Feb. 7, 2017 – by Jeff Gelski
ARNER, IOWA — Aspen Hills, Inc., a cookie dough manufacturer linked to a Listeria monocytogenes outbreak in Blue Bell Creameries products, has ceased production.
“After much consideration, our owners have decided to end their involvement in the company and are actively looking to wind up their affairs through a sale or other orderly disposition,” said Jon Austin, a spokesman for the Garner-based company. “While that process is under way, we have ceased production as of the end of December. Even so, we are committed to addressing any questions raised by the F.D.A. so that the agency can be assured that our commitment to the safety and wholesomeness of our products will not waver even as we exit the market. To that end, we have detailed for the agency the many changes to our procedures and practices we put in place in response to its oversight; we appreciate the partnership and professionalism of its personnel throughout this process.”
Blue Bell Creameries, Brenham, Texas, last September said it voluntarily was recalling certain ice cream products. Blue Bell identified the potential problem through internal testing and notified Aspen Hills, which then issued a voluntary recall of the products supplied to Blue Bell. In October, Blue Bell Creameries expanded the recall to all products made with cookie dough that may be contaminated with Listeria monocytogenes.

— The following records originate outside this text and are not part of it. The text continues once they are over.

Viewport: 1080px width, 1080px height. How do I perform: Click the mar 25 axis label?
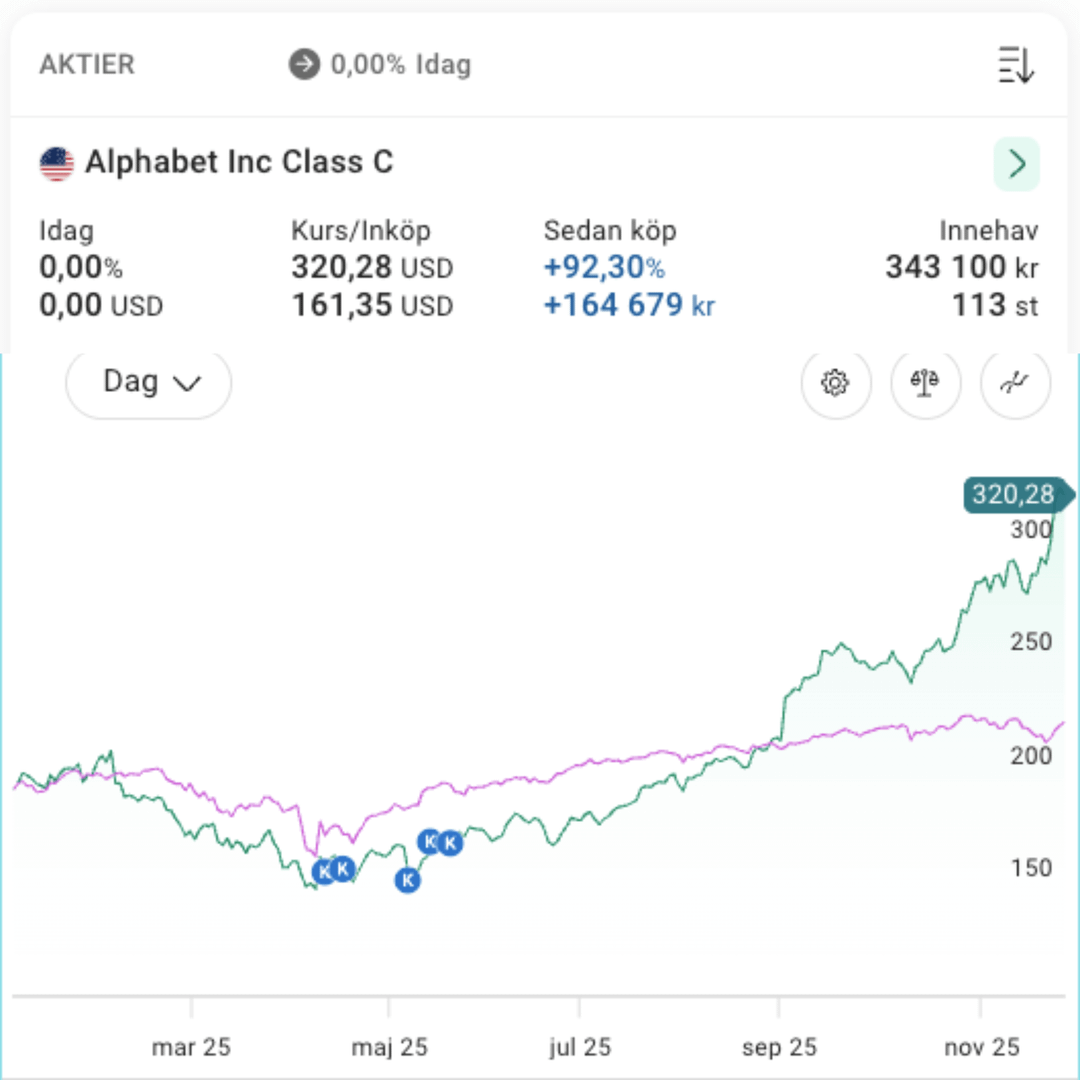[191, 1047]
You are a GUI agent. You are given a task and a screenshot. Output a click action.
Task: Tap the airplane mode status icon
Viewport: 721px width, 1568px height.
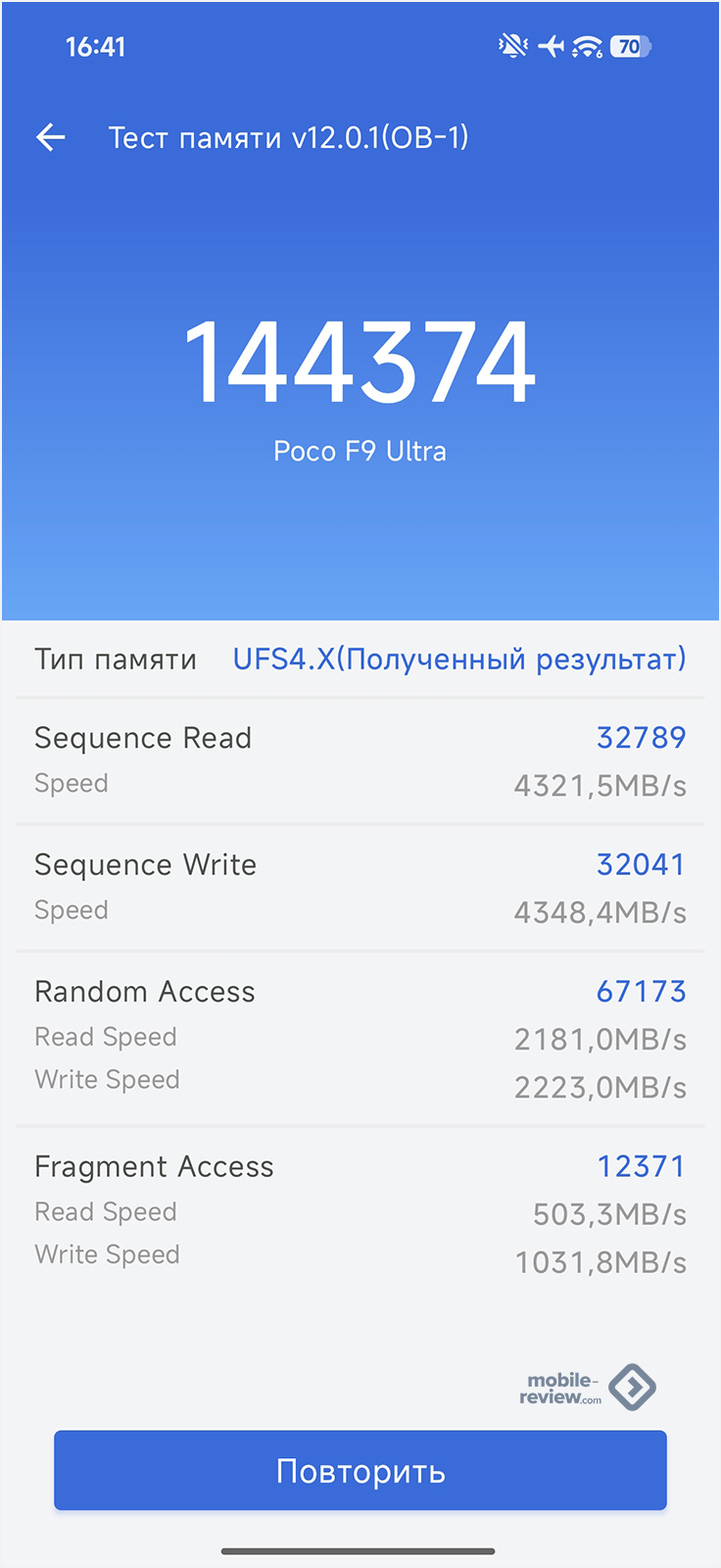(552, 46)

The Food and Drug Administration issued a warning letter dated Jan. 10 of this year to Aspen Hills that may be found here. The F.D.A. said it had inspected the company’s frozen cookie dough manufacturing facility from Sept. 27 through Oct. 6, 2016. Environmental samples collected from various areas in the facility found the presence of Listeria monocytogenes. The F.D.A. investigators also observed “serious violations” of the Current Good Manufacturing Practice regulation for food.
“The presence of L. monocytogenes in your facility is significant because it demonstrates your cleaning and sanitation practices are inadequate to effectively control pathogens in your facility to prevent contamination of food,” the F.D.A. letter said. “Furthermore, L. monocytogenes found in the environment of your facility increases the risk of your finished product becoming contaminated.”
The F.D.A. letter acknowledged Aspen Hills took corrective actions after the F.D.A. presented its findings to the company. Aspen Hills hired a third-party laboratory and consultant group to conduct a review of operations and to make recommendations to changes in policy and procedures. It also included revising Standard Operating Procedures in the three areas of environmental pathogen monitoring, product sampling and testing, and cleaning and sanitizing facilities.
Aspen Hills conducted a voluntary recall of all lots of ready-to-eat cookie dough produced at the facility between June 8 and Sept. 30, 2016.
Thomas and Nancy Lundeen own Aspen Hills. The company’s facility had a daily production capacity of 180,000 lbs of product, which allowed the company to meet peak season needs of fund-raising, according to the company’s web site. Aspen Hills offered cookie dough in such varieties as chocolate chunk, peanut butter, oatmeal raisin, white chocolate macadamia and snickerdoodle. The company also offered such frozen items as cheesecake, cinnamon rolls and French bread pizza.